REQUIRED TASK
Can you write out every line of the records below word for word, leaving the pictures out?

MATERIAL FOR THIS EXERCISE
========================================================================

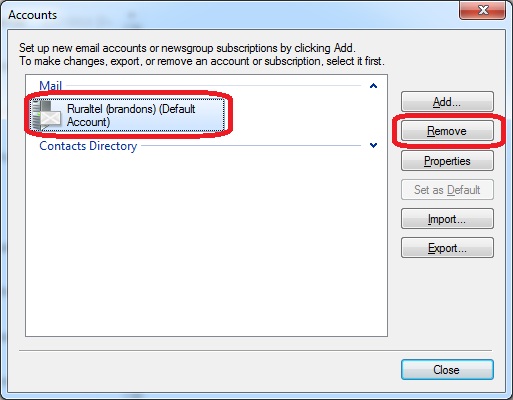Viewport: 513px width, 400px height.
Task: Click the greyed Set as Default button
Action: click(x=447, y=190)
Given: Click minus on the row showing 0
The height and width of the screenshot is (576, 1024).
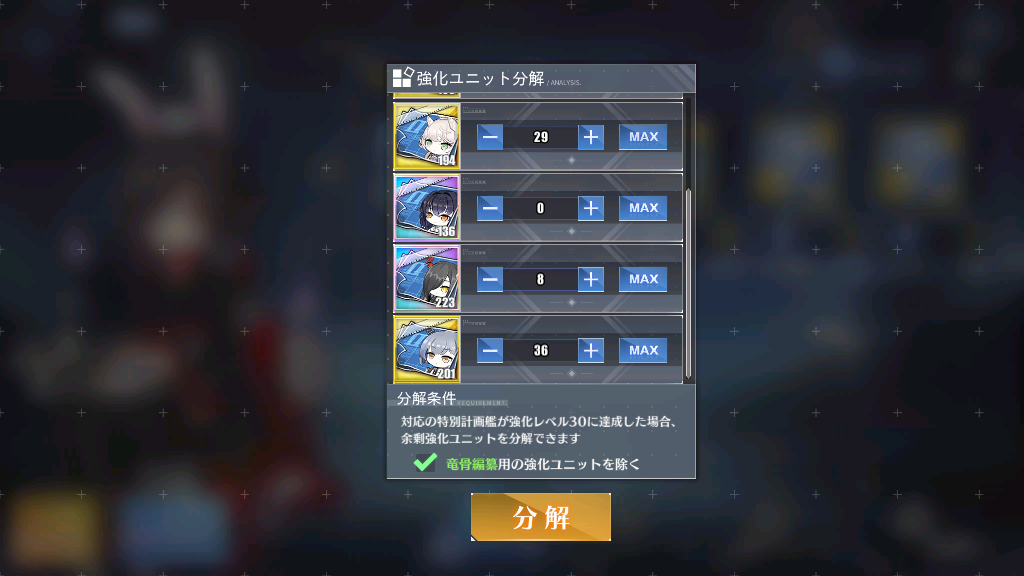Looking at the screenshot, I should pyautogui.click(x=490, y=208).
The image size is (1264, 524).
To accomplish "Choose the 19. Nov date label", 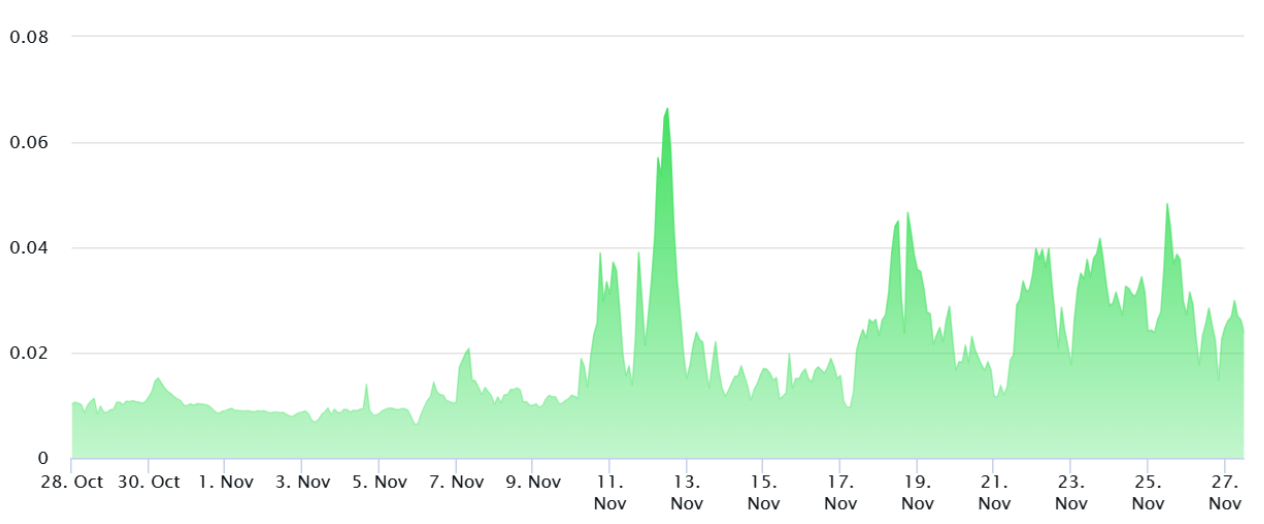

========================================================================

FULL SOLUTION
Viewport: 513px width, 400px height.
Task: Click the greyed Set as Default button
Action: click(x=447, y=190)
Given: Click minus on the row showing 0
The height and width of the screenshot is (576, 1024).
Looking at the screenshot, I should pyautogui.click(x=490, y=208).
The image size is (1264, 524).
To accomplish "Choose the 19. Nov date label", 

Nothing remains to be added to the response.